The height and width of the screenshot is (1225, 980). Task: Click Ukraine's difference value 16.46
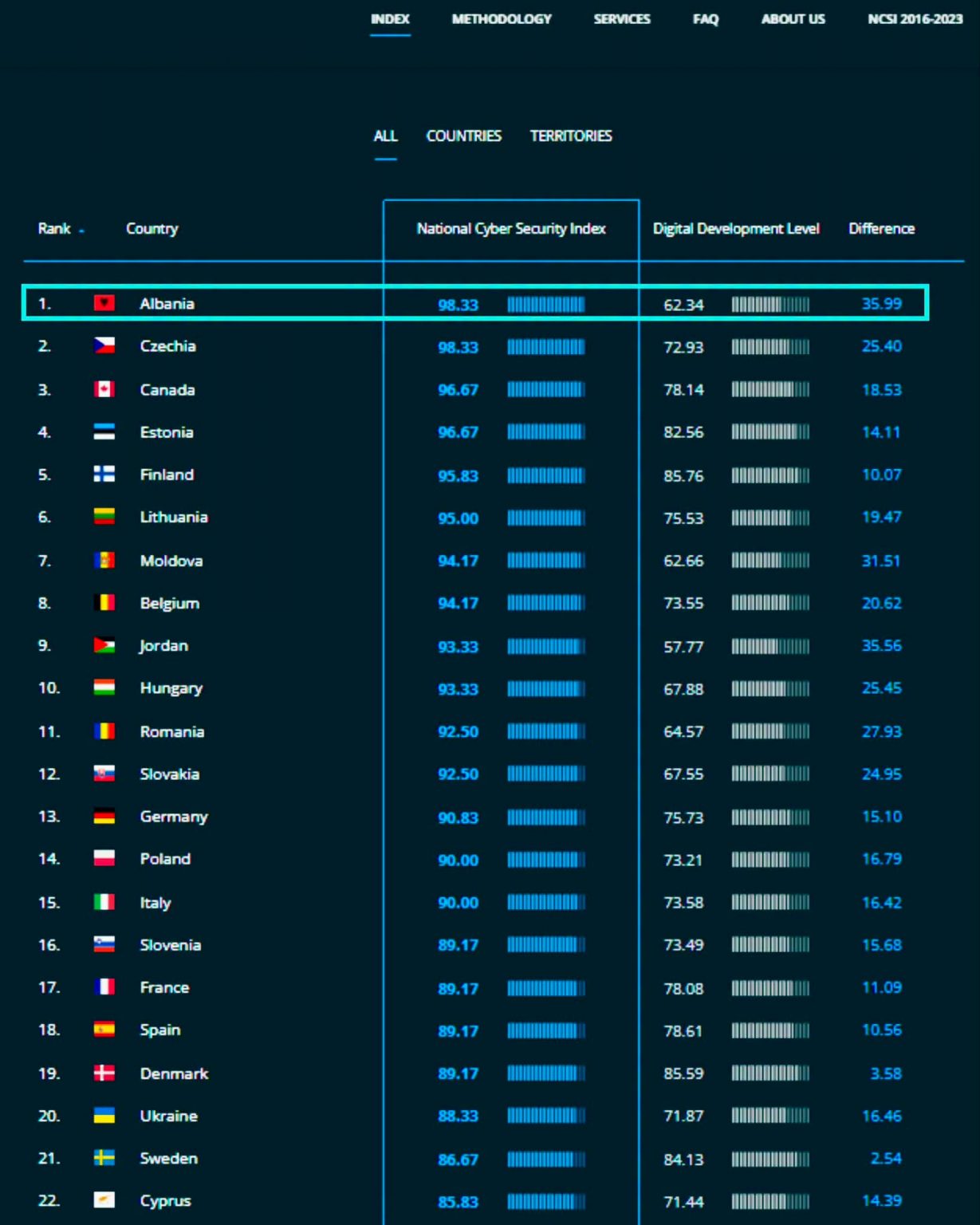tap(881, 1116)
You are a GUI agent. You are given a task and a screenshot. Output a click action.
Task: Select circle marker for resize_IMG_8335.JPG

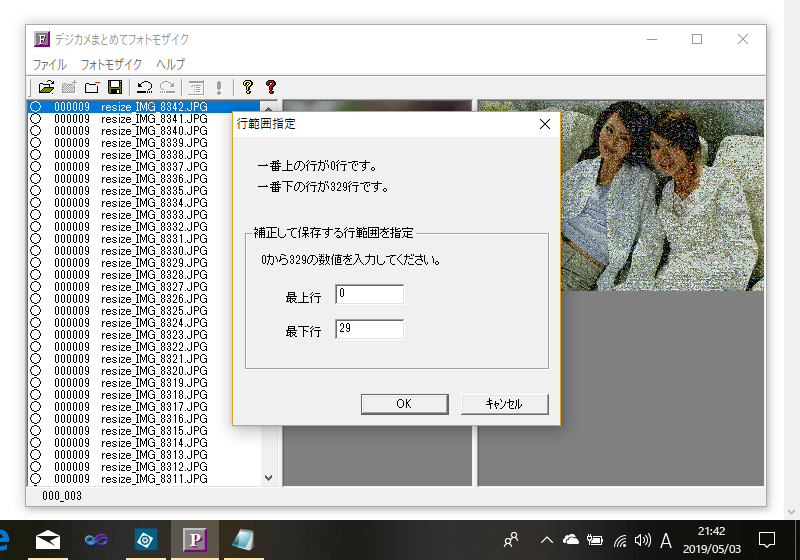(x=36, y=191)
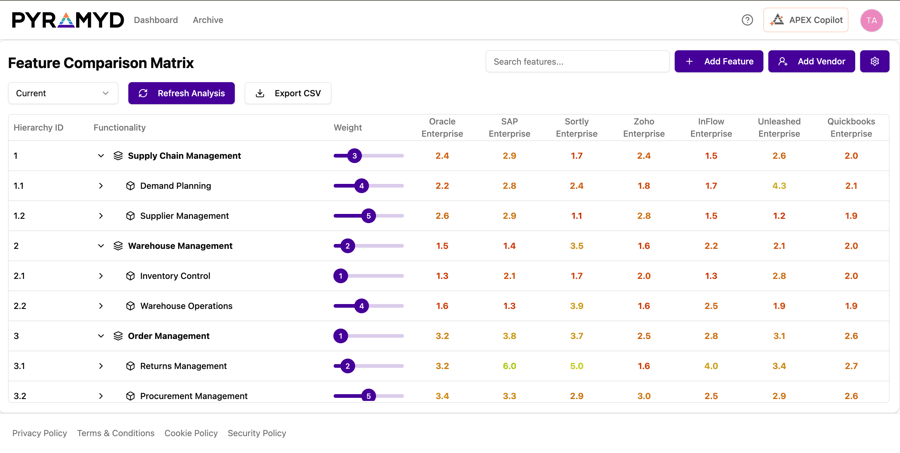Click the Demand Planning weight slider handle
900x453 pixels.
click(x=361, y=186)
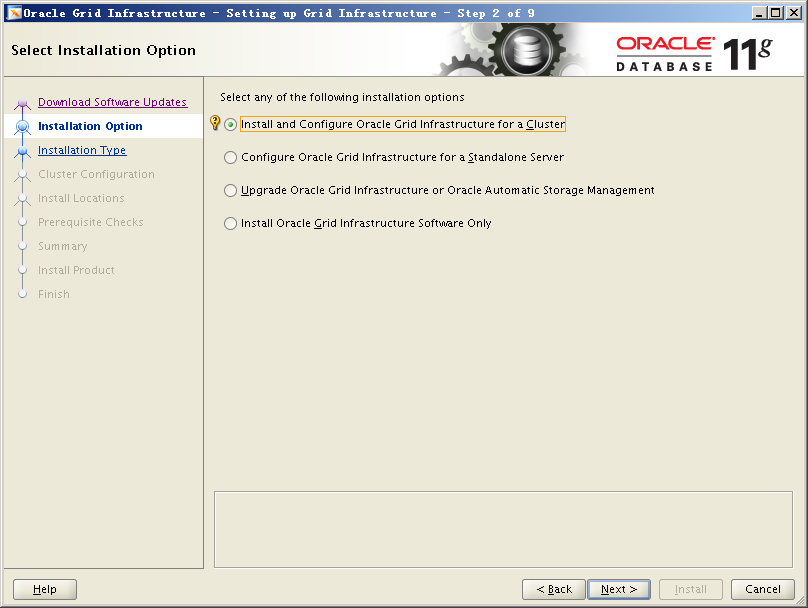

**To do:** Copy the lines above exactly and exclude every image.

**Task answer:**
The height and width of the screenshot is (1225, 980). Task: Click Ukraine's difference value 16.46
tap(881, 1116)
You are a GUI agent. You are given a task and a screenshot. Output a click action.
Task: Select circle marker for resize_IMG_8335.JPG

(x=36, y=191)
Click the Demand Planning weight slider handle
900x453 pixels.
click(x=361, y=186)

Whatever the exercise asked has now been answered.